Ausência de controles de riscos, de planejamento sucessório, de tomadas de decisão com base em análise e não nos interesses pessoais ou familiares amplia as fragilidades e reduz a longevidade destas organizações
Marcos Rodrigues (*)
Responsáveis por 65% do PIB brasileiro, 75% da força de trabalho e 90% das cerca de 20 milhões de empresas do país (IBGE e Sebrae), as organizações familiares enfrentam inúmeros desafios que ameaçam sua longevidade. A maior parte deles poderia ser superada se não houvesse falta de governança corporativa. A ausência de controles de riscos, de planejamento sucessório, de tomadas de decisão com base em análise e não nos interesses pessoais ou familiares amplia as fragilidades e reduz a longevidade das empresas. Tanto que estatísticas dão conta que 70% destas organizações não sobrevivem à morte do fundador e apenas 5% chegam à terceira geração.
Os dados acima permitem uma conclusão: a estabilidade da economia e sustentabilidade do crescimento do PIB de longo prazo não dependem somente do governo, mas da profissionalização da gestão das empresas familiares. Os voos de galinha podem estar relacionados não só à intervenção estatal e políticas econômicas equivocadas que geram a volatilidade do PIB como também à falta de capacidade das organizações em se manterem por mais tempo no mercado.
É preciso lembrar como funciona o capital organizacional da economia. Existe um grupo de ativos intangíveis que norteia as relações de uma determinada empresa para com seus stakeholders ou agentes de relacionamento (internos e externos). Ao fechar as portas, a empresa leva consigo toda uma organização que envolve clientes, funcionários, fornecedores e a comunidade em torno desta organização. Isso simplesmente desaparece e preencher o vazio deixado é um processo lento.

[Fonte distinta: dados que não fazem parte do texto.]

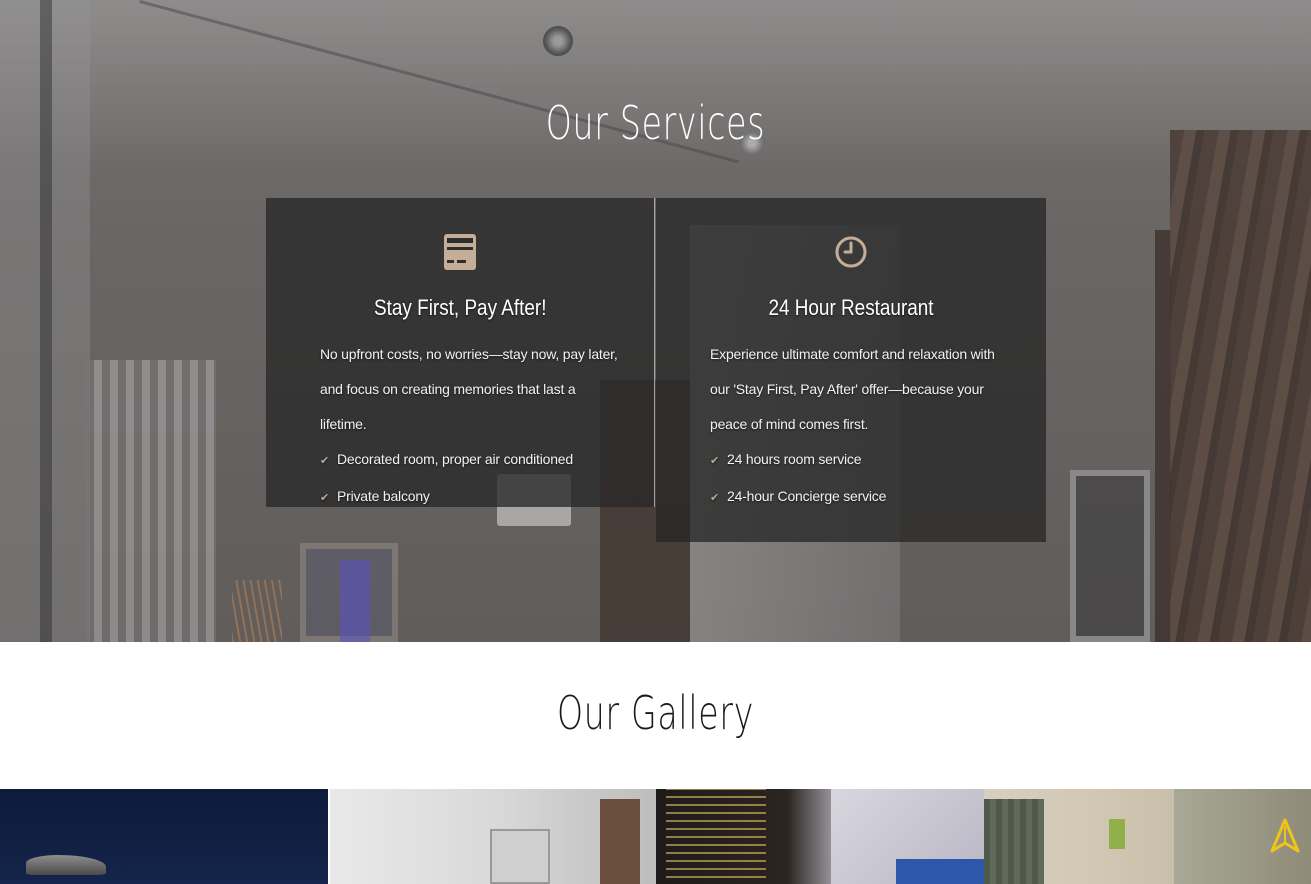 Image resolution: width=1311 pixels, height=884 pixels. What do you see at coordinates (716, 836) in the screenshot?
I see `city-lights` at bounding box center [716, 836].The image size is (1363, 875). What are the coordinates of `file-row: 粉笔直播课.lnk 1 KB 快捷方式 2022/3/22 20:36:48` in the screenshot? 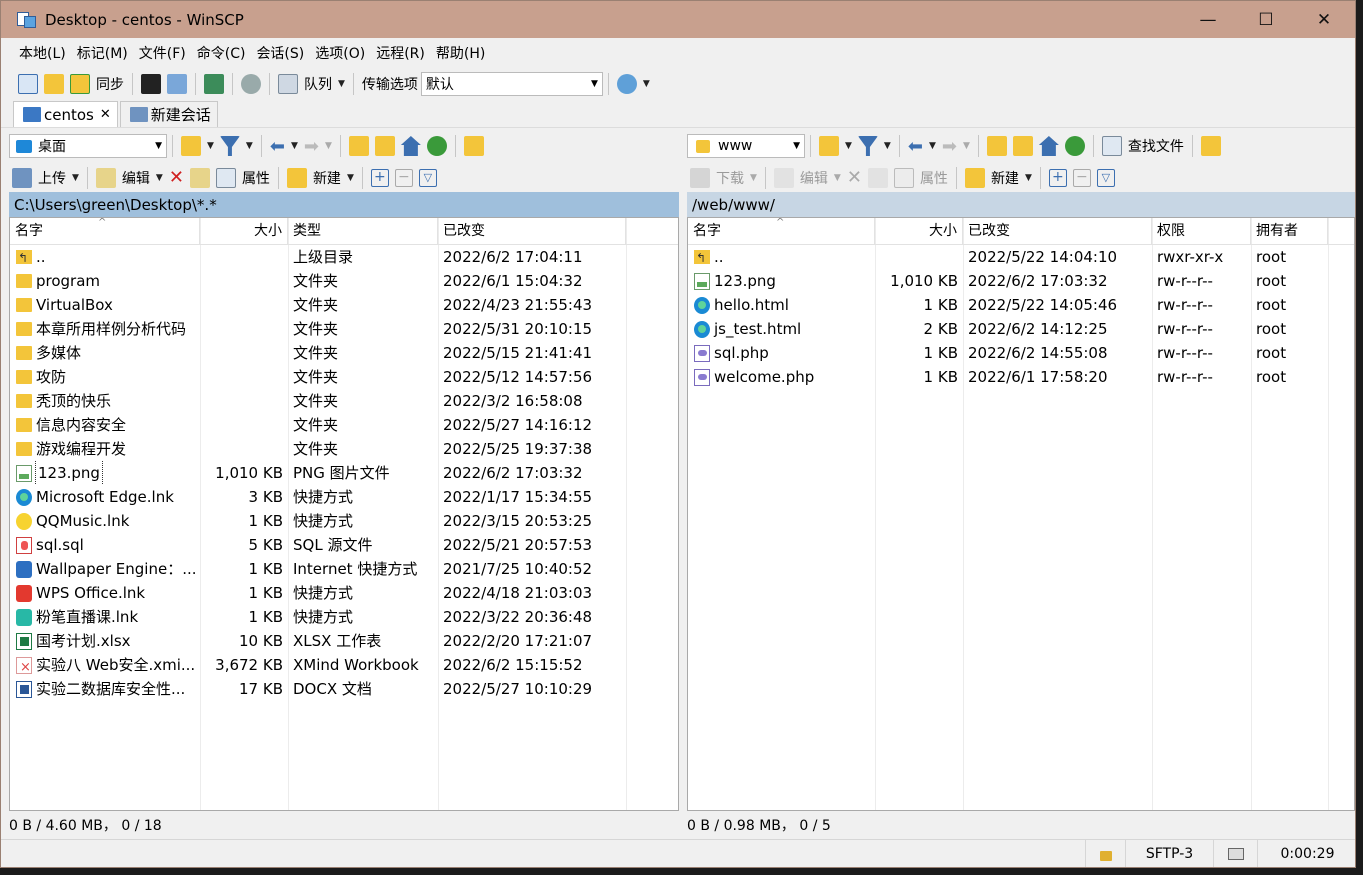 It's located at (344, 617).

Muito se fala da elevada carga tributária brasileira, corresponde a aproximadamente 35% do PIB. Inegavelmente este é um fardo que reduz a competitividade das companhias locais, mas também é uma realidade igual a todas. Diante deste cenário, fica a pergunta: se o ambiente é arisco e igual para todas, por que muitas empresas dão certo e o que leva a tantas outras a fecharem as portas? Neste sentido, há outro dado que se deve ter em mente: 15 empresas familiares brasileiras fazem parte da lista das 500 maiores empresas do mundo, de acordo com o ENEF – Encontro de Empresas Familiares.
A diferença está no DNA da organização. Ser familiar não significa estar isenta de uma gestão profissional. Pelo contrário, as práticas de governança se tornam ainda mais essenciais, abrangendo questões como o controle de risco, regras para solução de conflitos e planejamento sucessório.
É preciso observar que a governança corporativa em empresas de controle familiar não envolve apenas o âmbito da separação entre propriedade e gestão, mas também, o âmbito das relações entre família, patrimônio societário (propriedade) e empresa (gestão). Segundo levantamento do IBGC (Instituto Brasileiro de Governança Corporativa), realizado em 2019, 68,1% das empresas familiares têm mecanismos formais para garantir a separação entre o patrimônio da família e o da empresa. O percentual pode parecer elevado, mas se olharmos pelo outro lado, observamos que 31,9% das empresas ainda mesclam o dinheiro da família com dinheiro da empresa, o que é um erro crasso. Nesta pesquisa, o IBGC e a PWC ouviram 279 empresas brasileiras de controle familiar de capital fechado.
Sobreposição de funções
Outro fator preocupante é que as questões nestas organizações se tornam mais complexas, pois os membros da família sobrepõem funções dentro da empresa e um dos principais conflitos está no não alinhamento entre os objetivos econômicos e objetivos da família. Segundo o levantamento do IBGC, em 82,1% dos entrevistados na pesquisa, o diretor-presidente é um membro da(s) família(s) controladora(s). Além disso, quase metade deles (46,3%) é da primeira geração. Em 41,6% das empresas, todos os diretores são membros da família.
Este é outro fator preocupante, pois uma empresa tipicamente familiar tem maior probabilidade de violar os elementos nos quais se pauta a tradicional governança corporativa e, neste caso, sua sobrevivência também é ameaçada, assim como parte do PIB se perde.
Para evitar conflitos como estes é preciso trazer uma visão externa, estabelecer regras e controles. Deve-se, simplesmente, virar a chave e pensar na longevidade da empresa, ao invés de buscar o controle absoluto. A governança corporativa é um processo, uma trilha de longo prazo. Não basta só adotar algumas medidas para facilitar o acesso ao crédito ou aumentar o valor da marca na famosa postura “para inglês ver”, como muitos se comportam por aí.
Tal como uma terapia, adotar a governança requer uma mudança de essência e o caminho é árduo. Ao mesmo tempo, a trilha garante a longevidade da companhia e a sustentabilidade econômica.